Par Patrick Grosse, directeur de la publication d’Enviro2B, éditeur de sites internet et professionnel de la veille stratégique.
Dans la cacophonie ambiante en matière de sécurité routière, il serait temps de faire toute la lumière sur les chiffres complets de l’accidentologie routière en France, et ne pas se limiter aux seuls chiffres glaçants mais insuffisants des blessés et morts, victimes de la route. Où risque-t-on le plus un accident ? En ville, en campagne, au Nord, au Sud, sur les routes nationales, sur autoroute?
Qui sont les principaux responsables de ces accidents ? Les jeunes, les vieux, les femmes, les commerciaux? Pourquoi ? Est-ce l’alcool qui est en cause, la vitesse, le téléphone portable, le GPS, une mauvaise visibilité, une route dégradée, un axe dangereux… Quand ? Le lundi matin ou le samedi soir ? Autant d’informations qui permettraient de nourrir intelligemment le débat sur la question, et légitimer des mesures ciblées et efficaces pour réduire au maximum les victimes de la route.
Suite aux mauvais chiffres de la sécurité routière début 2011, le gouvernement peine à clarifier sa nouvelle stratégie. Lorsque les uns disent noir, les autres disent blanc, voir gris, difficile d’y voir clair dans les déclarations contradictoires du ministère de l’Intérieur, de François Fillon, des députés UMP.
Après plusieurs années de dynamique vertueuse sur les routes françaises, la sécurité routière a enregistré de mauvais chiffres début 2011 au point de contraindre le gouvernement à remettre en cause sa stratégie mixant prévention et répression. Provoquant la levée de boucliers des députés UMP, l’annonce de la suppression des panneaux avertisseurs de radars, comme celui des avertisseurs GPS, fait polémique.

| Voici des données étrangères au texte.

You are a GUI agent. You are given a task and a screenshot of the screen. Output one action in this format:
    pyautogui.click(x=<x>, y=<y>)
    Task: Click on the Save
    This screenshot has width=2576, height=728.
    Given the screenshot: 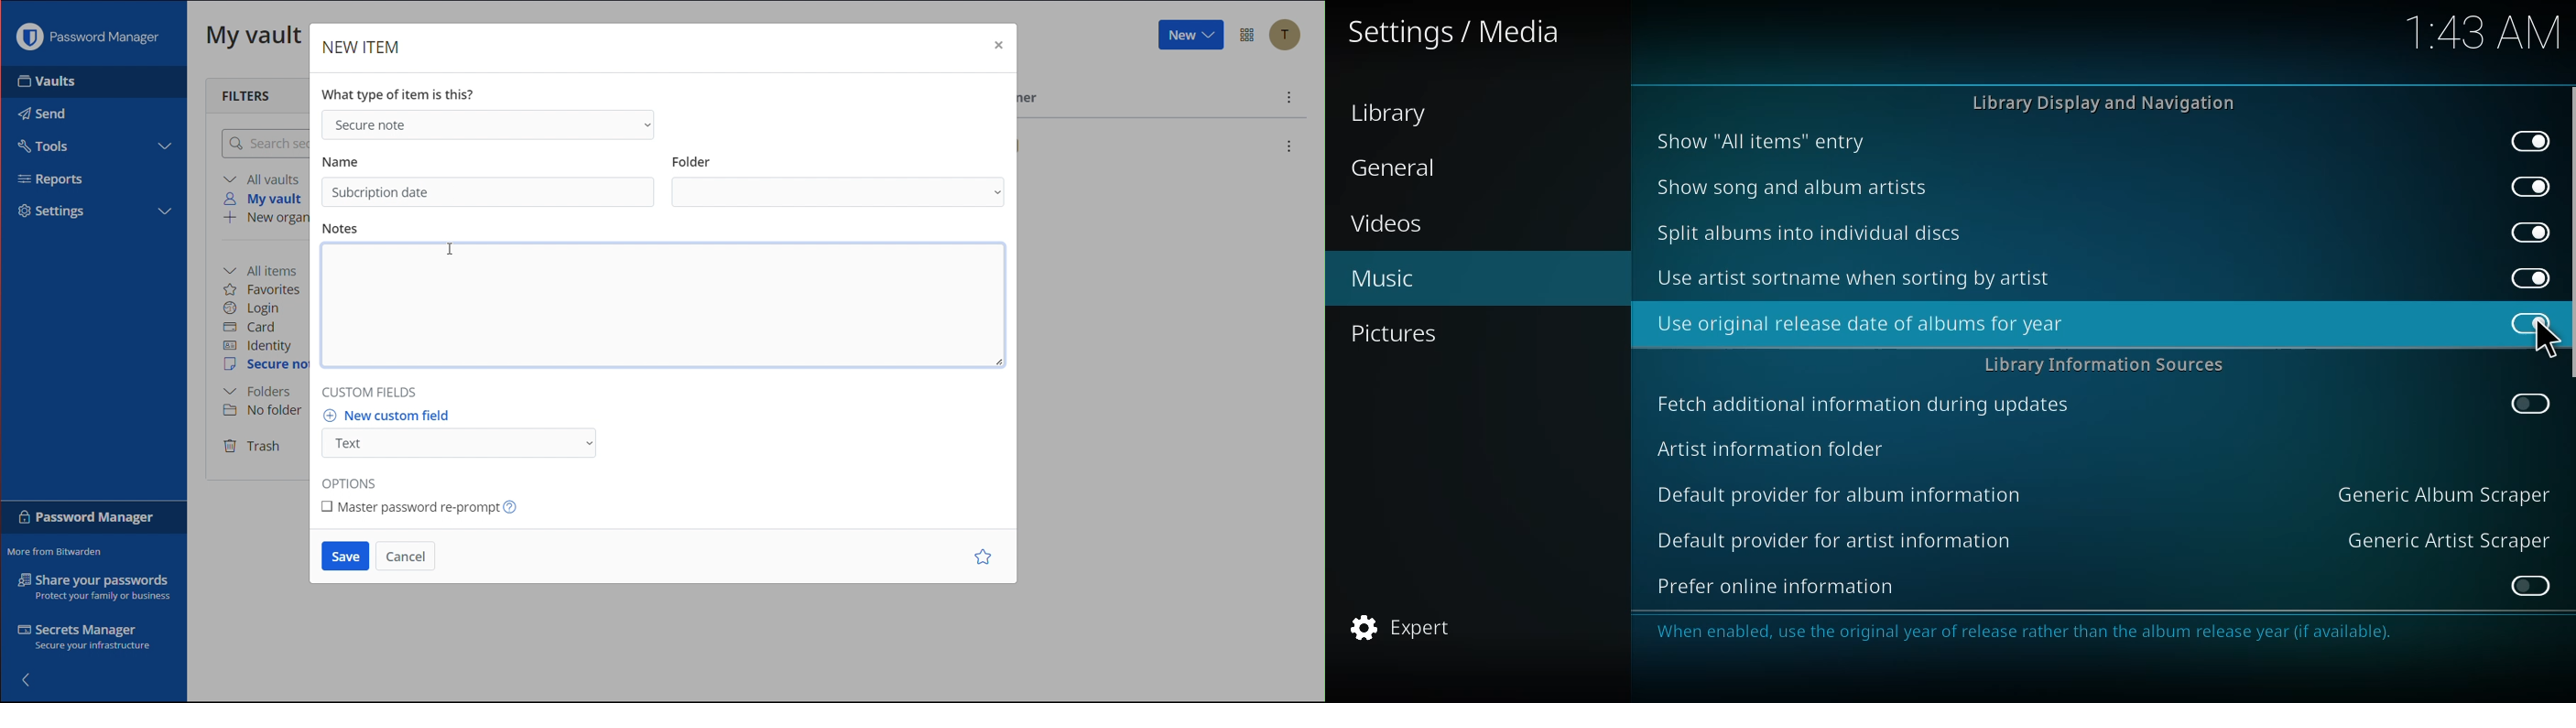 What is the action you would take?
    pyautogui.click(x=345, y=556)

Après avoir annoncé la suppression de ces panneaux préventifs, Claude Guéant est revenu hier sur ces propos devant les députés frondeurs, pour finalement assuré le soir sur France 2 qu’ « il n’y a aucun changement de cap », évoquant une nouvelle fois, comme devant les députés de la majorité, la mise en place de « radars pédagogiques ». S’il y a consensus pour poursuivre la politique volontariste engagée par Chirac pour faire baisser le nombre de morts et de blessés sur les routes françaises, le moyen d’y parvenir fait de plus en plus débat.
Qui croire ?
Qui faut-il croire ? Lorsque François Fillon affirme que son gouvernement « ne reviendra pas sur la fin de la signalisation systématique des radars. », son ministre de l’Intérieur modère le propos en annonçant la mise en place de « radars pédagogiques ». Difficile d’y voir clair. Claude Guéant est même allé plus loin : chaque panneau avertisseur sera, à terme, remplacé par un radar pédagogique qui indique à l’automobiliste sa vitesse, sans le verbaliser.
« Il y aura toujours un radar pédagogique avant un radar fixe mais il y a aura aussi des radars pédagogiques qui ne seront pas suivis de radars fixes », a précisé hier l’ancien secrétaire général de l’Elysée. Revenant sur une précédente annonce, Claude Guéant a donc affirmé qu’aucun automobiliste ne pourra donc pas être flashé par surprise avant un radar fixe, sans être prévenu.
« Il y a eu un problème de communication » a reconnu ce matin Christian Jacob aux micros de RMC. Le chef de file des députés UMP a précisé, en brouillant encore un peu plus les cartes sur la mesure précise gouvernementale, qu’il y aura bien des radars pédagogiques, mais aussi des radars sans qu’il y ait systématiquement des panneaux avertisseurs. Bref, difficile de faire moins clair.
Où, quand, comment ?
Au final, il faudrait rappeler que les radars fixes sont installés en principe dans des zones accidentogènes, ce qui justifiait l’installation de panneaux préventifs avertissant ces contrôles. La suppression systématique de ces panneaux préventifs pourrait avoir une conséquence directe et concrète : une augmentation immédiate des accidents dans ces zones dangereuses, précisément le contraire de l’objectif poursuivi !
Au-delà de la simple question des radars, des panneaux préventifs, des avertisseurs de radars, il est surprenant que personne ou presque ne s’interroge que la nature précise des chiffres de l’accidentologie sur les routes françaises. Pourquoi la sécurité routière communique facilement sur les chiffres bruts des morts et des blessés à déplorer sur les routes de France, sans préciser où, comment, quand ?
Pour être efficace sans donner l’impression de taper systématiquement au porte-monnaie des automobilistes français, qui dans leur grande majorité ne sont pas des criminels de la route, la sécurité routière doit jouer la transparence. Même drastiques et contraignantes, les mesures à venir n’en seront que mieux comprises et acceptées si elles apparaissent comme justes et légitimes.